Repeat precisely the span of lines below that opens with the line containing "The image size is (709, 891)." and closes with the line containing "Select length option 125 in the table", both included.
+++ Given information +++
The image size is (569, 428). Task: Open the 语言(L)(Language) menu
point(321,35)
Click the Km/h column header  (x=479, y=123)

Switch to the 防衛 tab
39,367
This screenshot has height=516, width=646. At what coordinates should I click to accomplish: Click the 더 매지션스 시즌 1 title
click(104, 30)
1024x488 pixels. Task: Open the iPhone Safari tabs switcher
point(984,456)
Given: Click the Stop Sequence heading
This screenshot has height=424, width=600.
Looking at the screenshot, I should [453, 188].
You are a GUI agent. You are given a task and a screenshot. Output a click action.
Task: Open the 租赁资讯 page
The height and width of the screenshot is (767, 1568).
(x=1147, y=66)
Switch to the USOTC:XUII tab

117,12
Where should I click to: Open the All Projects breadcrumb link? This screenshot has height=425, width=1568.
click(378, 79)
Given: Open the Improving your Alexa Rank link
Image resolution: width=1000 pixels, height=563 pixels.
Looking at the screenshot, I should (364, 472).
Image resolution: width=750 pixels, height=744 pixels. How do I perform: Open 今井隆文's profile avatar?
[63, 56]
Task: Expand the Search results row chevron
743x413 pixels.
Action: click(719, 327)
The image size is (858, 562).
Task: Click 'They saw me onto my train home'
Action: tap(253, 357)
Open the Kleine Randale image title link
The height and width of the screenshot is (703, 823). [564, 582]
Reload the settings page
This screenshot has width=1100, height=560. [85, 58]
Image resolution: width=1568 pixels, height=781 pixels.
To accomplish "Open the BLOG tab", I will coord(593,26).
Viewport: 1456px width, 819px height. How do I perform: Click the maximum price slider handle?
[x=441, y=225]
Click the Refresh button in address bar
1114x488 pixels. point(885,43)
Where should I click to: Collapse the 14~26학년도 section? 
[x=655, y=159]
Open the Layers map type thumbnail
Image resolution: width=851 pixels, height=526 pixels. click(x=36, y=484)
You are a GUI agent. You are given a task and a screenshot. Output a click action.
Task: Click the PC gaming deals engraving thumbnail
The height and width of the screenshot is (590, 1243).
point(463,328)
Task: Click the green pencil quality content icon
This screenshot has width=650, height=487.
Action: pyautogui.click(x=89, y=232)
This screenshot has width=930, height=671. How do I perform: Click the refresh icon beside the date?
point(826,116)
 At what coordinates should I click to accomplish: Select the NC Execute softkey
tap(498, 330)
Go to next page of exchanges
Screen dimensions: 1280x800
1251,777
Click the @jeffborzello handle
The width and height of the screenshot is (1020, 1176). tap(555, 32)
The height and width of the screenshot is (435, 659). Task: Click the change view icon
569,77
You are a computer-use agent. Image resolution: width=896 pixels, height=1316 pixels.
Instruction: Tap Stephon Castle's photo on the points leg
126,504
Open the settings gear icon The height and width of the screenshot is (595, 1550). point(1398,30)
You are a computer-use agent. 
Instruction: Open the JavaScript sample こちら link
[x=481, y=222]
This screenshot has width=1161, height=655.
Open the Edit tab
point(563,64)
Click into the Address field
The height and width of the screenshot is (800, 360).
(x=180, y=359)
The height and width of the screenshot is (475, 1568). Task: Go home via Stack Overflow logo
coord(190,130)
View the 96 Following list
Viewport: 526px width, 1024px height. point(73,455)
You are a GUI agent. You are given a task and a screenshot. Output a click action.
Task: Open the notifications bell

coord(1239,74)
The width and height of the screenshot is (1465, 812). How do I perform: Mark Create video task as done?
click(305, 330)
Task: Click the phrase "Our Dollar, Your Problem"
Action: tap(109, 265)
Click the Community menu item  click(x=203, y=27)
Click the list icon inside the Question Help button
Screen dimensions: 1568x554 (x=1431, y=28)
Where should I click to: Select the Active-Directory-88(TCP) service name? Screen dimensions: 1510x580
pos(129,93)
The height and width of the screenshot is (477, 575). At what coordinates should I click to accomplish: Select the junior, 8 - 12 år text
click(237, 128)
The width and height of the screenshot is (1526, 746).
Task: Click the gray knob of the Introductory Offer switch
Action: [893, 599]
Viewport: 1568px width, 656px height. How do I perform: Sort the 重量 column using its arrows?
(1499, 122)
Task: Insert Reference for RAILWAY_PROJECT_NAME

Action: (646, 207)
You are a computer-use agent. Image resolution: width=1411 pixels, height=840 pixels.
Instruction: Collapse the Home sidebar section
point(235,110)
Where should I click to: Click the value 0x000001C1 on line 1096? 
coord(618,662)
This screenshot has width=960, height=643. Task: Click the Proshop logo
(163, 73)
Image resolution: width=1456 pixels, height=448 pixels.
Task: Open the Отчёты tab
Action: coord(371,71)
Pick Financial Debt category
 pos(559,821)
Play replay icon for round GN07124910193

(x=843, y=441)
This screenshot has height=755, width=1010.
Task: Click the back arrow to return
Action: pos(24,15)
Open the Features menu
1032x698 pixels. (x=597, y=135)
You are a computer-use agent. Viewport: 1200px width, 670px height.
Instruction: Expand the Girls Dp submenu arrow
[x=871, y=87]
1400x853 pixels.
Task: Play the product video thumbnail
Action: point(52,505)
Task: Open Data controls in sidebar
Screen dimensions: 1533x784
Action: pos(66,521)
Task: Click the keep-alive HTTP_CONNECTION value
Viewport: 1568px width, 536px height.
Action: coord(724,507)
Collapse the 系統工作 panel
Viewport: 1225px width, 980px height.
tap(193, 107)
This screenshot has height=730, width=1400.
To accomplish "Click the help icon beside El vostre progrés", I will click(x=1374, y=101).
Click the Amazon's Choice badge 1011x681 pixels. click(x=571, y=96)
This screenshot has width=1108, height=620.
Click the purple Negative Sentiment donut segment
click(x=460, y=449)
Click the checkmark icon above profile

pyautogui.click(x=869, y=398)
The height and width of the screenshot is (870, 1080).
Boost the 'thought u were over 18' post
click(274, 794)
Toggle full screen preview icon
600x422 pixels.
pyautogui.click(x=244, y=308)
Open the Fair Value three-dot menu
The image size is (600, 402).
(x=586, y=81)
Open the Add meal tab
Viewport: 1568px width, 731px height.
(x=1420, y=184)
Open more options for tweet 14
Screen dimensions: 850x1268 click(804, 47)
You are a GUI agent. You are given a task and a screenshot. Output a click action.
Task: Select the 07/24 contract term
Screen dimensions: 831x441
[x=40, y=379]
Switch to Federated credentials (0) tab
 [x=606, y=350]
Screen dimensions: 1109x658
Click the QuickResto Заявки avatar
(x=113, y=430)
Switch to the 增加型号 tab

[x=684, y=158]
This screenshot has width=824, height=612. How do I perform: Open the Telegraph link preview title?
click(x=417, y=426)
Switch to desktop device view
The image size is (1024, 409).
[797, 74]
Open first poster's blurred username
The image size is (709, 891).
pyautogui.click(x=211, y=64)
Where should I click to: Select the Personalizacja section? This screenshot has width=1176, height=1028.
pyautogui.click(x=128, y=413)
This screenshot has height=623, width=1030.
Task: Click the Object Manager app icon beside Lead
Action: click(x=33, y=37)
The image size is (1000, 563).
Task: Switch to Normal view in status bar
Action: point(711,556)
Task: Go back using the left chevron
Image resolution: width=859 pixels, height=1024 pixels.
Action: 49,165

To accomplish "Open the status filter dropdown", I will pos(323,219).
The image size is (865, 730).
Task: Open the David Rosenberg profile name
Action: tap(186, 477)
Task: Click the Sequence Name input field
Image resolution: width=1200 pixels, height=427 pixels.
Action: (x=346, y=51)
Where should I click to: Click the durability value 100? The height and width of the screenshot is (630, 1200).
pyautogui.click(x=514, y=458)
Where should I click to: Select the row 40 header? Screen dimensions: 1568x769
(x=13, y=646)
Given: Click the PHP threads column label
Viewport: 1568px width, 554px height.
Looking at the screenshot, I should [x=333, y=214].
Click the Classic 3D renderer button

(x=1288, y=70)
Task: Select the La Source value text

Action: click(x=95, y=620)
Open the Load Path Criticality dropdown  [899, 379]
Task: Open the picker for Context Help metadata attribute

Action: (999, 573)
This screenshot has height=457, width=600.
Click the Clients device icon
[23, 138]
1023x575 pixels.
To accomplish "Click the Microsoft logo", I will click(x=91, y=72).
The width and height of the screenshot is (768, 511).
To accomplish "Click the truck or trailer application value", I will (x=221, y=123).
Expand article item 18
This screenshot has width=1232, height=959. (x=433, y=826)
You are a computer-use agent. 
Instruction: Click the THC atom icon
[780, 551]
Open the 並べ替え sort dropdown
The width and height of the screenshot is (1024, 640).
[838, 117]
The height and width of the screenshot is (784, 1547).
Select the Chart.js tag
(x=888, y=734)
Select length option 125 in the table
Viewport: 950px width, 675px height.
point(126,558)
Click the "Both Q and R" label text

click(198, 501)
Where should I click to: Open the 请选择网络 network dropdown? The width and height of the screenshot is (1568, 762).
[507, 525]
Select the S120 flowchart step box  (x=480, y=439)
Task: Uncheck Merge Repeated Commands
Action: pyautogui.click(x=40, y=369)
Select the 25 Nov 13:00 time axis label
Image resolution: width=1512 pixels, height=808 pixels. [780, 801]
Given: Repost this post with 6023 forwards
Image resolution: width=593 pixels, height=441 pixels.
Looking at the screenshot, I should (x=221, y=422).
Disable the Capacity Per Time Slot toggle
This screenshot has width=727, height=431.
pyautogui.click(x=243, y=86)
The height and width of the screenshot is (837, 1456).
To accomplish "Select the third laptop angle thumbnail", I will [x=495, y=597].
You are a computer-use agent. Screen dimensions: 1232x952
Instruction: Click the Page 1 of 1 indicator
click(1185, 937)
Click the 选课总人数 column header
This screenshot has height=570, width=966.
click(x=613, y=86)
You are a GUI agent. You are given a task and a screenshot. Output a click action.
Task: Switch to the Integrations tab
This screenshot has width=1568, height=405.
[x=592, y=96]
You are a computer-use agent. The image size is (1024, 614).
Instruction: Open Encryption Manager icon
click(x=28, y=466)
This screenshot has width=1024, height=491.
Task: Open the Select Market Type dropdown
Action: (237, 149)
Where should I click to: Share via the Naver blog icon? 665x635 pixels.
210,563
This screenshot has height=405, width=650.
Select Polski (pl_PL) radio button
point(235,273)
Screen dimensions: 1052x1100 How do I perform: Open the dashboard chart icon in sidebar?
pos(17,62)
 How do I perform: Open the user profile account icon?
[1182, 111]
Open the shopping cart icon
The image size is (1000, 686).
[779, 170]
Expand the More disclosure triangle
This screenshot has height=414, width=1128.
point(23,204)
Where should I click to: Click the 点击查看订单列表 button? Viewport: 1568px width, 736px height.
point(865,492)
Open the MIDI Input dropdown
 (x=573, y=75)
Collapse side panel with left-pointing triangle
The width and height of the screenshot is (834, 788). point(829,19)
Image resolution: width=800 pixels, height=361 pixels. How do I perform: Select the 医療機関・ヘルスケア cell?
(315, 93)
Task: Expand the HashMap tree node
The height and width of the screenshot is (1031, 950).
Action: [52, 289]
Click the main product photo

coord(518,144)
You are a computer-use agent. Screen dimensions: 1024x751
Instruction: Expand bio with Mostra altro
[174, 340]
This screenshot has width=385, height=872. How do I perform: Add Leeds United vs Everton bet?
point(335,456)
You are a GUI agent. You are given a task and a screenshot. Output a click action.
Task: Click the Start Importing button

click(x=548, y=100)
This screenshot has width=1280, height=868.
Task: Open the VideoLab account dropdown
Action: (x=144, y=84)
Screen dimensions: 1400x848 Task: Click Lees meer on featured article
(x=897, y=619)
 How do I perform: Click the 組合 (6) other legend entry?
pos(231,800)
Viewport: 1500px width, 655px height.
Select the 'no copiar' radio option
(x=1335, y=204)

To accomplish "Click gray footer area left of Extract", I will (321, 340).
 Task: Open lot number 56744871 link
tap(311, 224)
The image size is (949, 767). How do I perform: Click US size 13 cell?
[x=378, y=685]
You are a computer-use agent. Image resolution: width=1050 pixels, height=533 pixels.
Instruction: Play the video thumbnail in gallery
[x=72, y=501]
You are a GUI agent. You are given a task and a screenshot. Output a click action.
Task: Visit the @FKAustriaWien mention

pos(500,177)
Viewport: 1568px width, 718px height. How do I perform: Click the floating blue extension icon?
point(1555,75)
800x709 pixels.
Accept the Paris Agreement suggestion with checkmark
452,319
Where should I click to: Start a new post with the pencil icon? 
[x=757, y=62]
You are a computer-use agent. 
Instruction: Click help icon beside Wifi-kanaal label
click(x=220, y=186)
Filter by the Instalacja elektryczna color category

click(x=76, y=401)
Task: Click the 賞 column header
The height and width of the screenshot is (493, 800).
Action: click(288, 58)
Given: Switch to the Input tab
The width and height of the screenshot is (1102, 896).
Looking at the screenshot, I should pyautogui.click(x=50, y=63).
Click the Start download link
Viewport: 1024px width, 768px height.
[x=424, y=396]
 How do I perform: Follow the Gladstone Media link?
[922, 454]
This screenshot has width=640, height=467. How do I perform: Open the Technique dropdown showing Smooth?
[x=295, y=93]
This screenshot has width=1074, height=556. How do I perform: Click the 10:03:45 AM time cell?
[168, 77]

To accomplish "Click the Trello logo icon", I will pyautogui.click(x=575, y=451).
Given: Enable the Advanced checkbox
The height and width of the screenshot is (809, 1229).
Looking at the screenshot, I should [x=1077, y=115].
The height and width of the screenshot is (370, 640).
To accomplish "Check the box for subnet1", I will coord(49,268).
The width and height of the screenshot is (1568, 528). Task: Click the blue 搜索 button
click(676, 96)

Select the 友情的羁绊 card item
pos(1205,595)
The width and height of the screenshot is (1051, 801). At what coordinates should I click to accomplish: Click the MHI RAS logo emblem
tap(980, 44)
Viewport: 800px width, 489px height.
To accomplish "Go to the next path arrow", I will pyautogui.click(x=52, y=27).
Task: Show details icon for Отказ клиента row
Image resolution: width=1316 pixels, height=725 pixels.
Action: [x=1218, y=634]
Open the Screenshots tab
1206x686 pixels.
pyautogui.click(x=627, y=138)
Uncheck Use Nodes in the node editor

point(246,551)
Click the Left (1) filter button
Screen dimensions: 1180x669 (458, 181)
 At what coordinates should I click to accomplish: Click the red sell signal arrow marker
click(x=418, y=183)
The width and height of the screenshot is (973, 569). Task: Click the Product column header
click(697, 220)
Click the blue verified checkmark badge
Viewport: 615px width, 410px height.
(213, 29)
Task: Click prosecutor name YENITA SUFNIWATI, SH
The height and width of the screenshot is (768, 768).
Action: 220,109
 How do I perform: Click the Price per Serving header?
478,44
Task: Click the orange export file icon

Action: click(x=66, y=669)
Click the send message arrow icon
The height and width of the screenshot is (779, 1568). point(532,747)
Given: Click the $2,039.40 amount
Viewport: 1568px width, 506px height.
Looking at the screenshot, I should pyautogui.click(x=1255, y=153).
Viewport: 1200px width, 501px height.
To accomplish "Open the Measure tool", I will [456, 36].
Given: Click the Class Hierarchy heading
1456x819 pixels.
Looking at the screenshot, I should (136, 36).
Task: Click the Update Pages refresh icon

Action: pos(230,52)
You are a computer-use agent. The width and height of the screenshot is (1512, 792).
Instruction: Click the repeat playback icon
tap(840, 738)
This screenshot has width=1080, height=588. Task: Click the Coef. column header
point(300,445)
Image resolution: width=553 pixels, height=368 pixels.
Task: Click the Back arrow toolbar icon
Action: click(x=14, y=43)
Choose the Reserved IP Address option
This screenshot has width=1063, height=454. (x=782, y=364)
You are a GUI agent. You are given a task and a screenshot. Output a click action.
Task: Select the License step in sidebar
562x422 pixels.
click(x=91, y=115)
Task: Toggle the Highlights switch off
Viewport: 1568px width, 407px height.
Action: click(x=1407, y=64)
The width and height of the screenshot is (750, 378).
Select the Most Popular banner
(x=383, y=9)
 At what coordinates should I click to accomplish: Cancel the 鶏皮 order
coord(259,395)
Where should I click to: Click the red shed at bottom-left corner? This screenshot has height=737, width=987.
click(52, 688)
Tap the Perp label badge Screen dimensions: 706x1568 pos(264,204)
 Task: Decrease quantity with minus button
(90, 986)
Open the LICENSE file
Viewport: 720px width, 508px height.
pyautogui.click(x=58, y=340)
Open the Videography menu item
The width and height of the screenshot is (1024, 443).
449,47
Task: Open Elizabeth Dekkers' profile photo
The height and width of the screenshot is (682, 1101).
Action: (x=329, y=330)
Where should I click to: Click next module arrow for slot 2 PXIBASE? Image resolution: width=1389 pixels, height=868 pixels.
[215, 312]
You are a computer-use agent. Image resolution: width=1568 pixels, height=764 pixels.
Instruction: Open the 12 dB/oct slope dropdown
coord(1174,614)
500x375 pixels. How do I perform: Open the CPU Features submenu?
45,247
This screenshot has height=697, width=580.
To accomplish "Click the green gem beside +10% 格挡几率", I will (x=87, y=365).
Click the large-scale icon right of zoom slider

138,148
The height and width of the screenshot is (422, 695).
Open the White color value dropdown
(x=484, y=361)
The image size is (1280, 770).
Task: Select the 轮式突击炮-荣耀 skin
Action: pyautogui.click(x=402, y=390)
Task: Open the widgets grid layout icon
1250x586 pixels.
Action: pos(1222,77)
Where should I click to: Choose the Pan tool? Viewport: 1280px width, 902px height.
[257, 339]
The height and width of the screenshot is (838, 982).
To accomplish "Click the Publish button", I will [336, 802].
+++
# Task result
The image size is (709, 891).
pyautogui.click(x=211, y=64)
Where should I click to: Select the Personalizacja section? This screenshot has width=1176, height=1028.
pyautogui.click(x=128, y=413)
This screenshot has height=623, width=1030.
Task: Click the Object Manager app icon beside Lead
Action: click(x=33, y=37)
The image size is (1000, 563).
Task: Switch to Normal view in status bar
Action: point(711,556)
Task: Go back using the left chevron
Image resolution: width=859 pixels, height=1024 pixels.
Action: 49,165

To accomplish "Open the status filter dropdown", I will pos(323,219).
The image size is (865, 730).
Task: Open the David Rosenberg profile name
Action: tap(186, 477)
Task: Click the Sequence Name input field
Image resolution: width=1200 pixels, height=427 pixels.
Action: (x=346, y=51)
Where should I click to: Click the durability value 100? The height and width of the screenshot is (630, 1200).
pyautogui.click(x=514, y=458)
Where should I click to: Select the row 40 header? Screen dimensions: 1568x769
(x=13, y=646)
Given: Click the PHP threads column label
Viewport: 1568px width, 554px height.
Looking at the screenshot, I should [x=333, y=214].
Click the Classic 3D renderer button

(x=1288, y=70)
Task: Select the La Source value text

Action: click(x=95, y=620)
Open the Load Path Criticality dropdown  [899, 379]
Task: Open the picker for Context Help metadata attribute

Action: (999, 573)
This screenshot has height=457, width=600.
Click the Clients device icon
[23, 138]
1023x575 pixels.
To accomplish "Click the Microsoft logo", I will click(x=91, y=72).
The width and height of the screenshot is (768, 511).
To accomplish "Click the truck or trailer application value", I will (x=221, y=123).
Expand article item 18
This screenshot has width=1232, height=959. (x=433, y=826)
You are a computer-use agent. 
Instruction: Click the THC atom icon
[780, 551]
Open the 並べ替え sort dropdown
The width and height of the screenshot is (1024, 640).
[838, 117]
The height and width of the screenshot is (784, 1547).
Select the Chart.js tag
(x=888, y=734)
Select length option 125 in the table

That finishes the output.